_Source data_:

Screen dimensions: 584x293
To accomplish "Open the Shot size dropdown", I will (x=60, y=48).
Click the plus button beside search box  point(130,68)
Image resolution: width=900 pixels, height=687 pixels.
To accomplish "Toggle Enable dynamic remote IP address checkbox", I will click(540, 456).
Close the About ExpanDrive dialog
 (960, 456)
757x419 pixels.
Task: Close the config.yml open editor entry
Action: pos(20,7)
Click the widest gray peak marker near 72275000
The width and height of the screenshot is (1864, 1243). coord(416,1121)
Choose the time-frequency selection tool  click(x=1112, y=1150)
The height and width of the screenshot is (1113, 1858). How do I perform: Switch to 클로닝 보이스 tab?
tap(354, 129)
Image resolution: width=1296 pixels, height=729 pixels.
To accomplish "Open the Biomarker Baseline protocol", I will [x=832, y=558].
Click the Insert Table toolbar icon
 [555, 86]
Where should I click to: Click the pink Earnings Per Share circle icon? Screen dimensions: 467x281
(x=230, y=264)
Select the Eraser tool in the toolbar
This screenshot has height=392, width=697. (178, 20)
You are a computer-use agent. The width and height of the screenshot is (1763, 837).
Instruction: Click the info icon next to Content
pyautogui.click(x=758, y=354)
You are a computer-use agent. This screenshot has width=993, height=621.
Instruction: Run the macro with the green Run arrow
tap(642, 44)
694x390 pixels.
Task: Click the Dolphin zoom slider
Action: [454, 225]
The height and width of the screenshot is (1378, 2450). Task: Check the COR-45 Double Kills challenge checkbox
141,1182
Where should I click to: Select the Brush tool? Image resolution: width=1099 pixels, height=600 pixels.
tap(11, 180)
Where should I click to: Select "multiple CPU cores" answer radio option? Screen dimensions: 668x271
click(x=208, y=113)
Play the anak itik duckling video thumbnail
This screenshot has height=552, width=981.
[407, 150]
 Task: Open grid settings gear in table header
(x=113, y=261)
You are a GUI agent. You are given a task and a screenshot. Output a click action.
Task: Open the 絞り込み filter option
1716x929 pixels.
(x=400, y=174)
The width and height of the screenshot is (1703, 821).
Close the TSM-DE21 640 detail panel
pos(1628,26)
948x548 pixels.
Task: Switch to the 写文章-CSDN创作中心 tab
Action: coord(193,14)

_Activity_: Repeat every line of the data precisely.

_Reply_:
Screen dimensions: 584x293
To accomplish "Open the Shot size dropdown", I will (x=60, y=48).
Click the plus button beside search box  point(130,68)
Image resolution: width=900 pixels, height=687 pixels.
To accomplish "Toggle Enable dynamic remote IP address checkbox", I will click(540, 456).
Close the About ExpanDrive dialog
 (960, 456)
757x419 pixels.
Task: Close the config.yml open editor entry
Action: pos(20,7)
Click the widest gray peak marker near 72275000
The width and height of the screenshot is (1864, 1243). coord(416,1121)
Choose the time-frequency selection tool  click(x=1112, y=1150)
The height and width of the screenshot is (1113, 1858). How do I perform: Switch to 클로닝 보이스 tab?
tap(354, 129)
Image resolution: width=1296 pixels, height=729 pixels.
To accomplish "Open the Biomarker Baseline protocol", I will [x=832, y=558].
Click the Insert Table toolbar icon
 [555, 86]
Where should I click to: Click the pink Earnings Per Share circle icon? Screen dimensions: 467x281
(x=230, y=264)
Select the Eraser tool in the toolbar
This screenshot has height=392, width=697. (178, 20)
You are a computer-use agent. The width and height of the screenshot is (1763, 837).
Instruction: Click the info icon next to Content
pyautogui.click(x=758, y=354)
You are a computer-use agent. This screenshot has width=993, height=621.
Instruction: Run the macro with the green Run arrow
tap(642, 44)
694x390 pixels.
Task: Click the Dolphin zoom slider
Action: [454, 225]
The height and width of the screenshot is (1378, 2450). Task: Check the COR-45 Double Kills challenge checkbox
141,1182
Where should I click to: Select the Brush tool? Image resolution: width=1099 pixels, height=600 pixels.
tap(11, 180)
Where should I click to: Select "multiple CPU cores" answer radio option? Screen dimensions: 668x271
click(x=208, y=113)
Play the anak itik duckling video thumbnail
This screenshot has height=552, width=981.
[407, 150]
 Task: Open grid settings gear in table header
(x=113, y=261)
You are a GUI agent. You are given a task and a screenshot. Output a click action.
Task: Open the 絞り込み filter option
1716x929 pixels.
(x=400, y=174)
The width and height of the screenshot is (1703, 821).
Close the TSM-DE21 640 detail panel
pos(1628,26)
948x548 pixels.
Task: Switch to the 写文章-CSDN创作中心 tab
Action: coord(193,14)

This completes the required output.